Washington: Amid COVID-19 restrictions, the historic SpaceX mission to launch two NASA astronauts to the International Space Station (ISS) on May 27 is set to be a much quieter affair than it would have been in normal times, with the US space agency asking people not to travel to Florida to witness the spectacle.
"We are asking people to join us in this launch, but to do so from home," NASA Administrator Jim Bridenstine was quoted as saying in a press conference on Thursday by The Verge.
The SpaceX's Crew Dragon spacecraft, carrying NASA astronauts Robert Behnken and Douglas Hurley, is scheduled to lift off on a Falcon 9 rocket from Launch Complex 39A at the Kennedy Space Centre in Florida.
This is the first time NASA astronauts will launch from American soil on a rocket built in the US since the end of the Space Shuttle programme in 2011.
Since then the US space agency has relied on Russia's Soyuz capsule to ferry its astronauts to and from the ISS, an arrangement that has cost NASA about $81 million per passenger, said the report.

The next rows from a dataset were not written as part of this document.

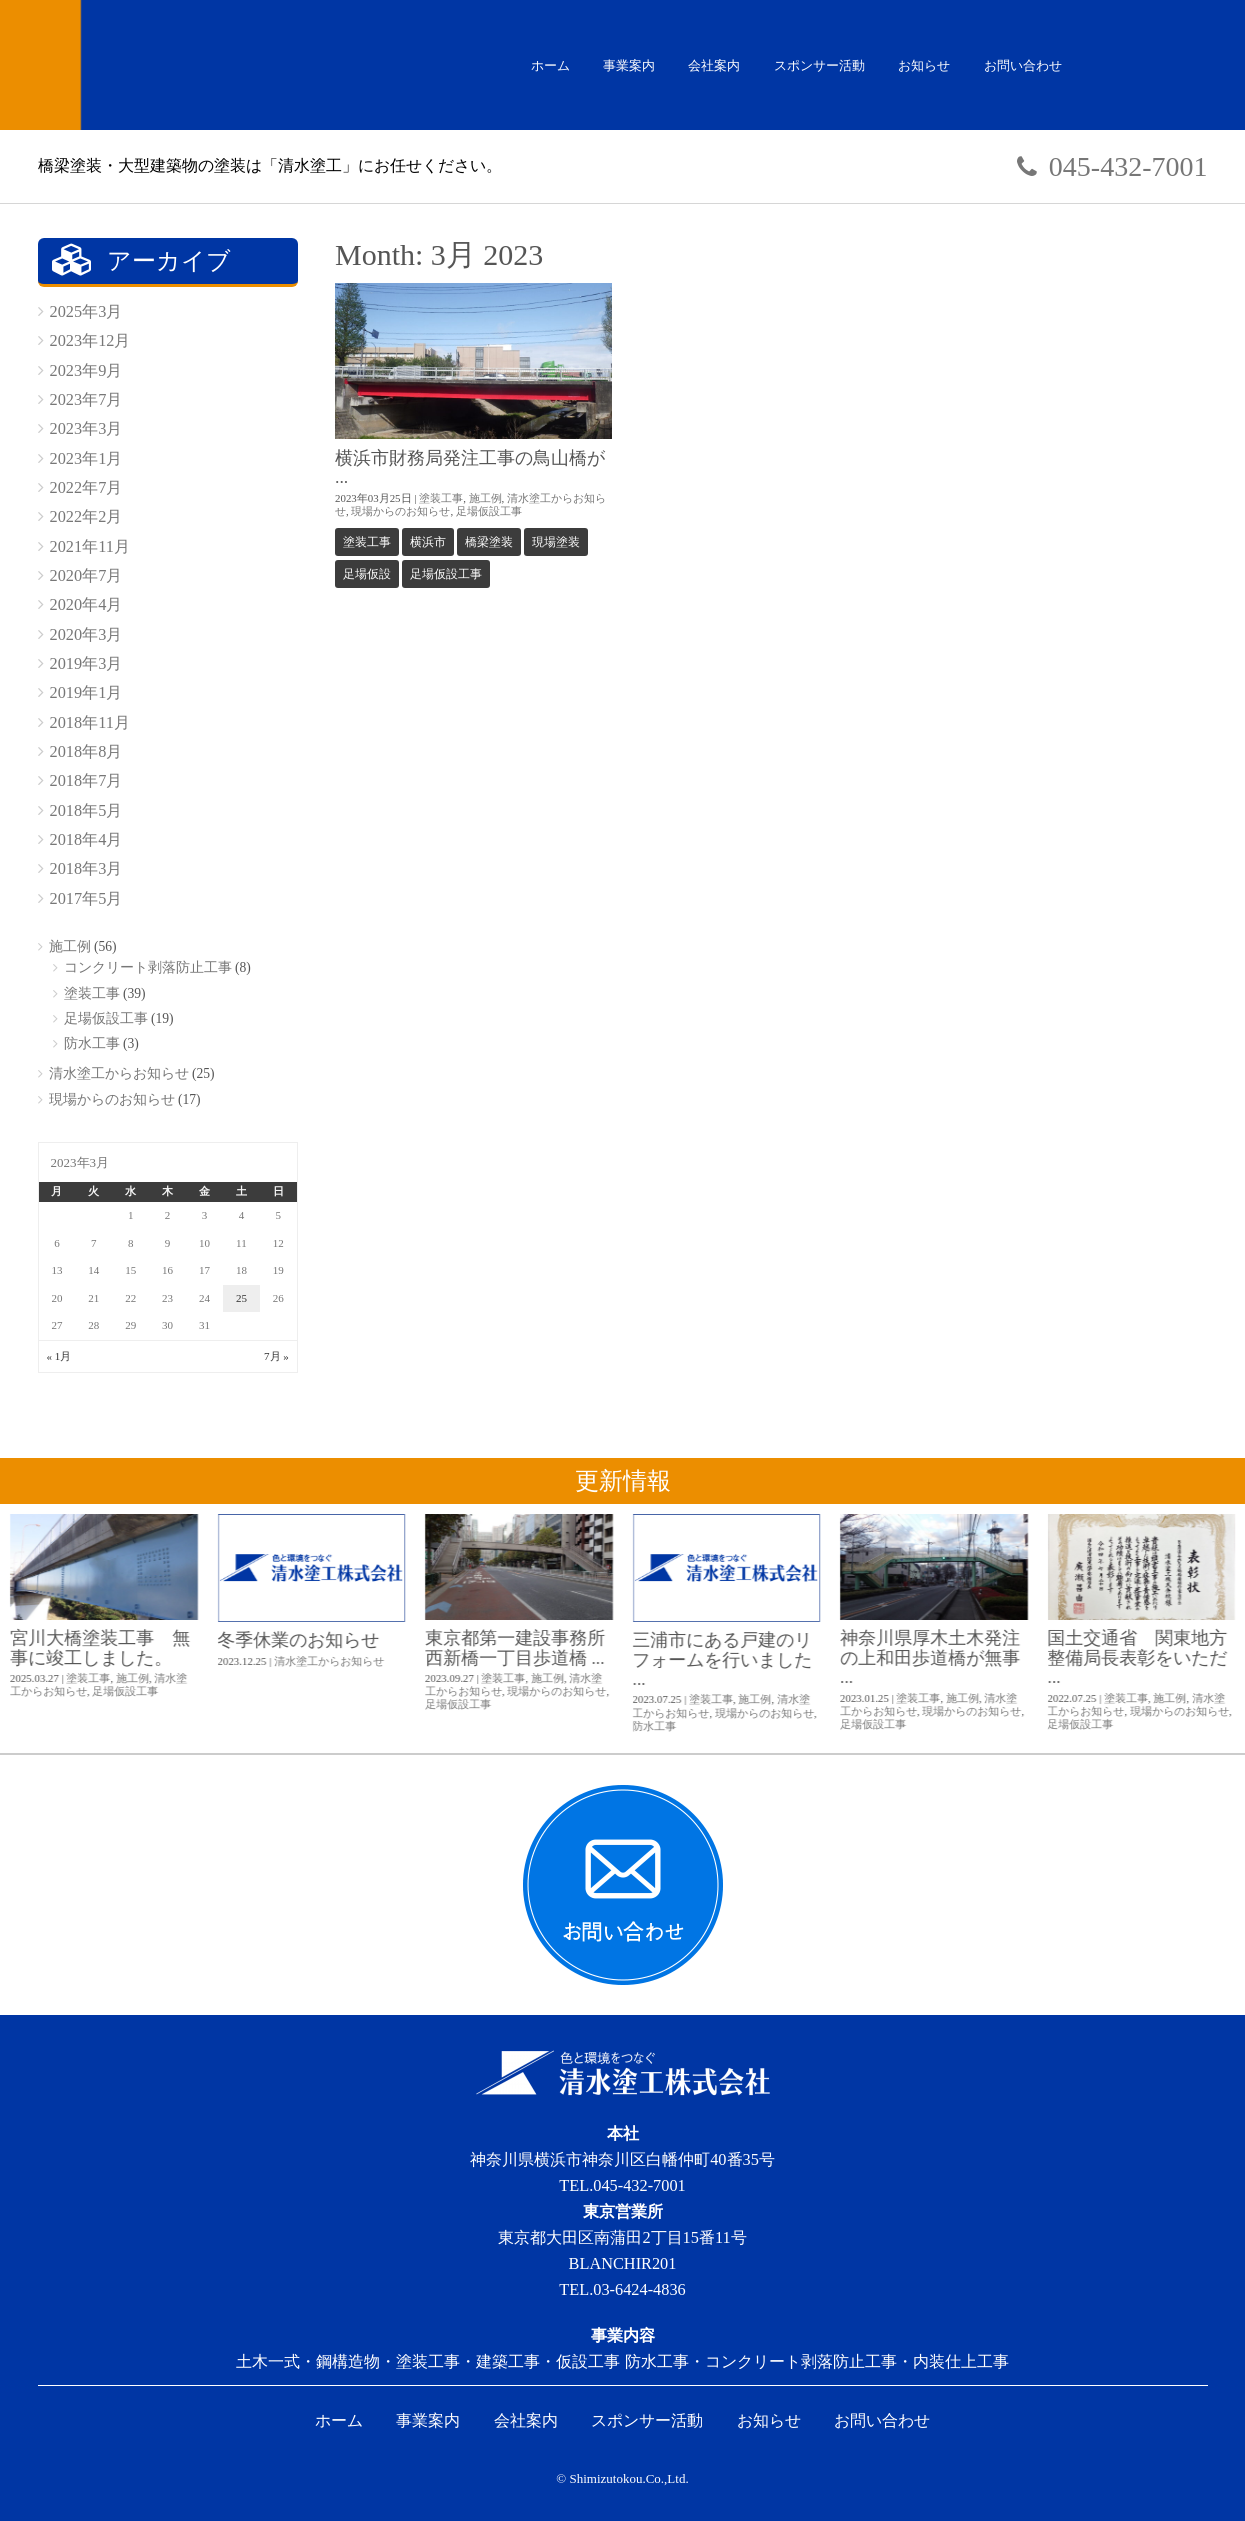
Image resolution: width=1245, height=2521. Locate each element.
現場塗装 (556, 542)
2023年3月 (86, 428)
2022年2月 (86, 516)
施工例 (485, 498)
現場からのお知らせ (400, 511)
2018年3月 (86, 868)
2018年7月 (86, 780)
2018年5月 (86, 810)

Naturally, the excitement about witnessing a historic mission would have drawn a lot of people to Florida next month and in normal circumstances, there could hardly have been any reason for NASA to not promote it. In view of the spread of COVID-19, NASA is urging people to watch the event online.
"A lot of the folks on the line here know that when we launch to space from the Kennedy Space Center, it draws huge, huge crowds, and that is not right now what we're trying to do," Bridenstine said.
"We're trying to make sure we have access to the International Space Station, without drawing the massive amount of crowds that we usually would," he added.
The "Demo-2" mission will be the final major step before NASA's Commercial Crew Programme certifies Crew Dragon for operational, long-duration missions to the space station.
This certification and regular operation of Crew Dragon will enable NASA to continue the important research and technology investigations taking place onboard the station.
NASA selected SpaceX and Boeing to create integrated spacecraft, rockets and associated systems to carry astronauts on NASA missions.